-- Text to read start --
I'll give you this one.  Documentation is scant around here.  Your best bet to understand any library is to understand the language and look at the source code. 
|| | ||| | || | ||  ~Woodstock

Please do not PM with technical questions or comments.  Keep Arduino stuff out on the boards where it belongs.

curious48

For anyone coming to this thread from anywhere else such as a search engine, in the 25 hours since it has been posted, over 1500 people have read the linked article, and it was reviewed favorably with good comments, privately and publicly, especially from programmers.  People found it a helpful overview of what, exactly, we're talking about when we say "Arduino language", at least, when it comes to an expert programmer who has programmed in several languages but may be new to Arduino.

I received good comments from expert Arduino users, but also some more questions from C++ programmers about the exact "differences".
-- Text to read end --
-- Dataset excerpt start --
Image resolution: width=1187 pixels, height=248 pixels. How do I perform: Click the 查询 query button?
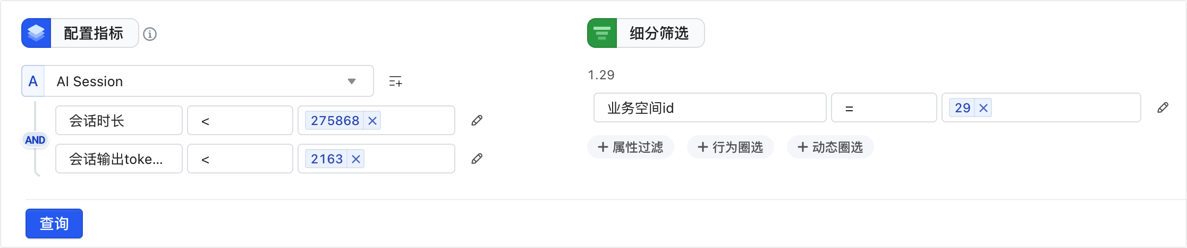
-- Dataset excerpt end --
Task set:
(a) According to the Arduino forum excerpt, how many people read the linked article in the 25 hours after it was posted?
(b) Decide whether each statement agrees with the Arduino forum excerpt, and back each yes or no with the deciding words from it: (i) Documentation is plentiful there. (ii) Technical questions should be sent by PM. (iii) C++ programmers asked further questions about the exact differences.
(c) Carry on the Arduino forum excerpt from its last sentence.
The material comes from a different source than the Arduino forum excerpt.

The results:
(a) Over 1500 people.

(b)
(i) No: "Documentation is scant around here."
(ii) No: "Please do not PM with technical questions or comments."
(iii) Yes: "some more questions from C++ programmers about the exact "differences"."

(c)
I don't have further questions, except on event-driven practices which are mentioned briefly below and the subject of an upcoming article.  I will be asking about that in an up-coming thread.  Thanks to everyone for your help!
Are you curious about the intersection of Arduino/Electronics/Raspberry Pi/Orange Pi/Beaglebone/niche manufacturing/starting from 0 and scaling?  Try: http://curious.boards.net

Delta_G

I only see one comment.  I think you're making this up. 
|| | ||| | || | ||  ~Woodstock

Please do not PM with technical questions or comments.  Keep Arduino stuff out on the boards where it belongs.

curious48

#35
Jul 29, 2016, 08:19 am Last Edit: Jul 29, 2016, 08:23 am by curious48
I only see one comment.  I think you're making this up.  
I've PM'd you and a mod proof and asked you (and the mod) to remove your comment, at which point I'll remove this.  What I PM'd the mod was "Counts: http://goo.gl/RUr4NY questions e.g.: "Does it support interrupts ? If so, you can.." 500-1500+ programmers just learned about Arduino from my writeup (30 upvotes). His comment adds 0 but derails thread, abusively phrased (he could have asked)."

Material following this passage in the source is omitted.